What is expected: The entries that follow include a run beginning at the line with "Новини (981, 12)" and ending at the line with "Дитяча серія (88, 1006)"; restate that run word for word and leave the rest out.

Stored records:
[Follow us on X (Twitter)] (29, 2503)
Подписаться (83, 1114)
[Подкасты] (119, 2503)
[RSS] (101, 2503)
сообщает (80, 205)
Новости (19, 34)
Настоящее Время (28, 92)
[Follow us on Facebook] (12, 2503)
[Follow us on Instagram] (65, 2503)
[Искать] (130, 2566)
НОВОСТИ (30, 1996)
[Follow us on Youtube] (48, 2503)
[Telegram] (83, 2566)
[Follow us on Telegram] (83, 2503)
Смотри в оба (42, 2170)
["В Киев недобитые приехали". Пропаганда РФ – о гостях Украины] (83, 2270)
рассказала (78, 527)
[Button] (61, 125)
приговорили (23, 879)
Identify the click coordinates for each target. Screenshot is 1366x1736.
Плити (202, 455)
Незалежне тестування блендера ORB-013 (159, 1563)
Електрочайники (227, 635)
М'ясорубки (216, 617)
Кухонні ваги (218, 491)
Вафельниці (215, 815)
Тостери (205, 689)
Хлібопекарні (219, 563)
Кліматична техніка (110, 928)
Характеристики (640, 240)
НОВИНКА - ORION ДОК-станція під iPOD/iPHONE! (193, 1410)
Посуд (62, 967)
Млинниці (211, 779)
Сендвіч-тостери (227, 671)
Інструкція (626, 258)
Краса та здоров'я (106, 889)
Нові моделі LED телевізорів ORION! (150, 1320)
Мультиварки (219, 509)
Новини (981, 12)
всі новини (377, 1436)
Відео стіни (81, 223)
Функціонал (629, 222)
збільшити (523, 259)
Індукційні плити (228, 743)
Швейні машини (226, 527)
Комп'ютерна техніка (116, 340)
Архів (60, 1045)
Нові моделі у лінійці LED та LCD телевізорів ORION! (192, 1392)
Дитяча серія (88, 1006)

...

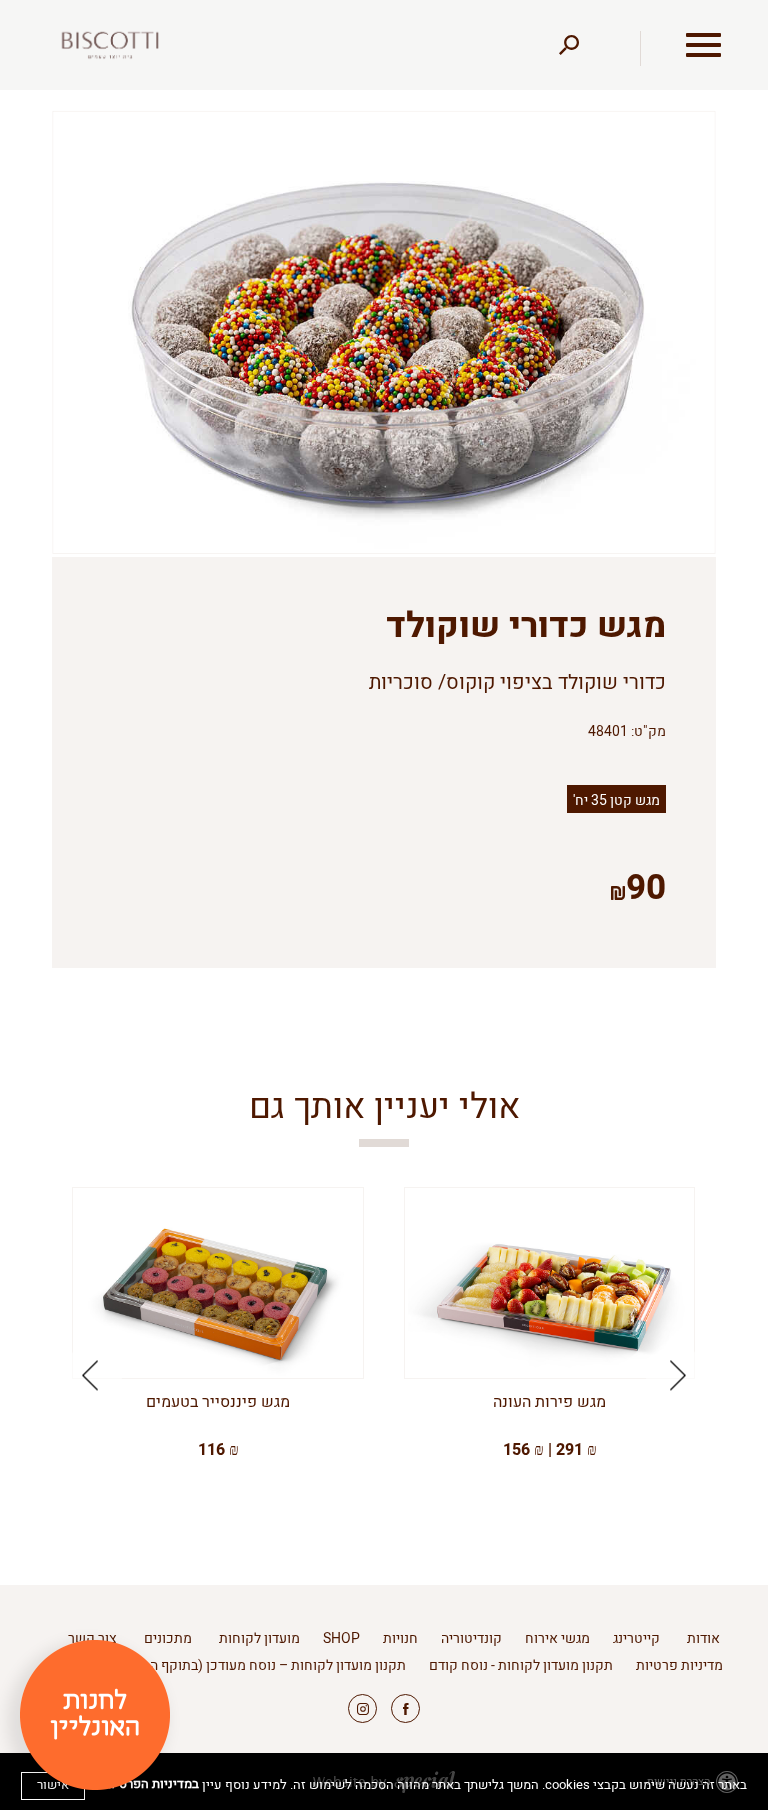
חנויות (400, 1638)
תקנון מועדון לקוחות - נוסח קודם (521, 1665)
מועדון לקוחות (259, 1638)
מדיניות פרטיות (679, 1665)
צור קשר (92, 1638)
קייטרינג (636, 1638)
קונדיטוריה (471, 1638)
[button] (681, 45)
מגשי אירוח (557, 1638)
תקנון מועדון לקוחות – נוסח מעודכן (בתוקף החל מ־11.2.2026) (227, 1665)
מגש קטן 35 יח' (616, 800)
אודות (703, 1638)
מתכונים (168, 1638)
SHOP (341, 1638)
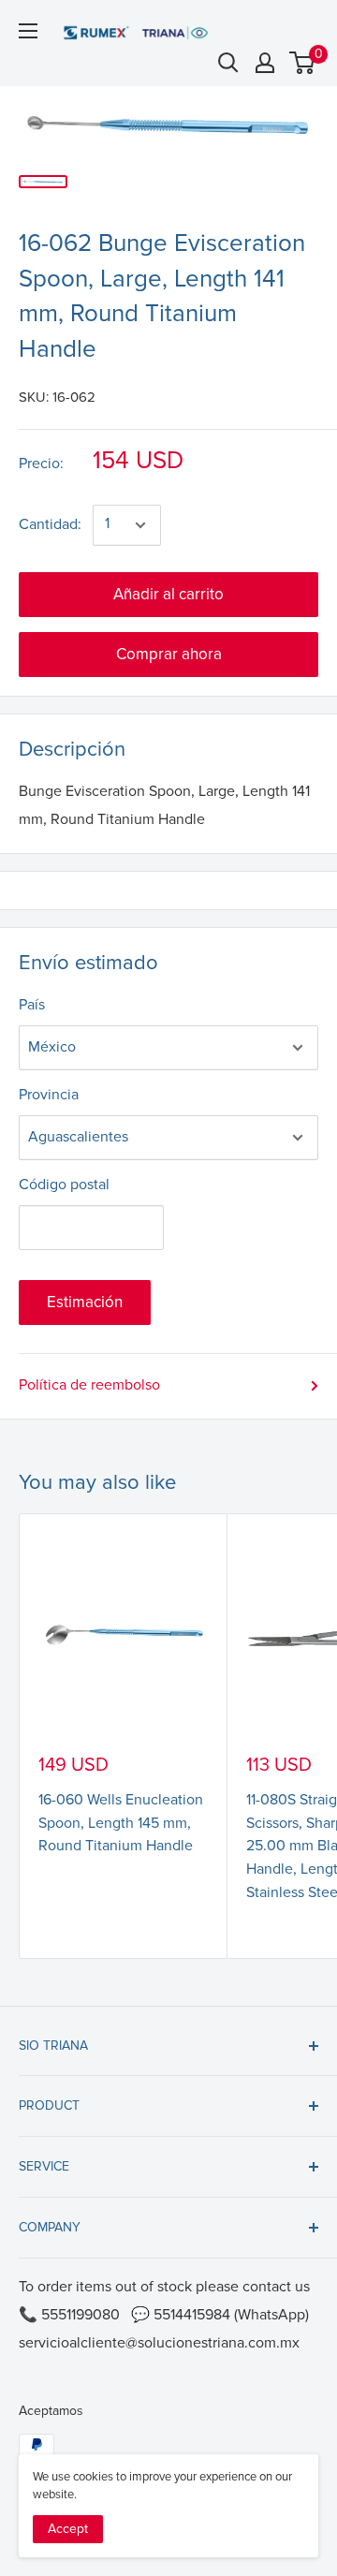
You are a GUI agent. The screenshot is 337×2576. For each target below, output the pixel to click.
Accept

Answer space:
Новини (981, 12)
всі новини (377, 1436)
Відео стіни (81, 223)
Функціонал (629, 222)
збільшити (523, 259)
Індукційні плити (228, 743)
Швейні машини (226, 527)
Комп'ютерна техніка (116, 340)
Архів (60, 1045)
Нові моделі у лінійці LED та LCD телевізорів ORION! (192, 1392)
Дитяча серія (88, 1006)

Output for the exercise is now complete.